In presenting a reverse image of his absent homeland, Hugo's exotic preface to Toilers of the Sea (1866; Les Travailleurs de la mer subtly orients the reader toward a political reading of the novel, which extends the shadow history of the Second Empire laid out in Les Misérables (1862).
On the eve of publishing his monumental prose epic, Toilers of the Sea (1866), Victor Hugo received a letter from his friend and confidant Paul Meurice lamenting that the original preface - a twenty-chapter guide to the Channel Islands - had been inexplicably suppressed in the proofs. As Meurice put it, "The reader is not introduced. He [...] gets used right away to this milieu that you render so real, but he is at first a bit disoriented." The poor French reader feels quite out of his element in this strange fictive land.
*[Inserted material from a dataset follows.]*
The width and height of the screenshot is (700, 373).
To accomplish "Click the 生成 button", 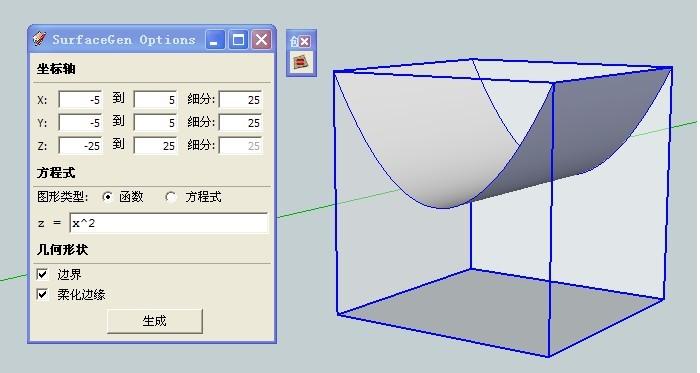I will pyautogui.click(x=155, y=321).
While the exiled poet responded by acknowledging the reader's impression of being thrust into an "abrupt local newness," he outlined the powerful reasons that prevented him from using "The Channel Archipelago" to preface his novel: "This preliminary chapter is a whole book. [...] When I wrote it, I believed myself to be poeta integri status; I didn't know about the bizarre ambush organized against me by the Bonapartists, the Neoclassicists, the sanctimonious, and those Republicans pleasing to the police; today I am informed and warned. It is necessary to remove the pretexts to these violences." Against the charms of Hugo's guide to his home away from home was aligned a veritable cabal of reactionary forces.
But what "violences" could possibly be aroused by this orientation to the islands' exotic geology, geography, flora, and Anglo-Norman mores? Can the edenic-utopian cast of Hugo's descriptions be read in more than one way? And does his primer on the Channel Islands, with is aesthetic of the "celestial grotesque," also serve as a guide to the spectacular voyage of the imagination that awaits the reader of Toilers of the Sea? I propose to investigate these critically neglected issues, so crucial to unraveling the peculiar pleasures of the text, which ranks with Les Misérables (1862) as one of Hugo's greatest works.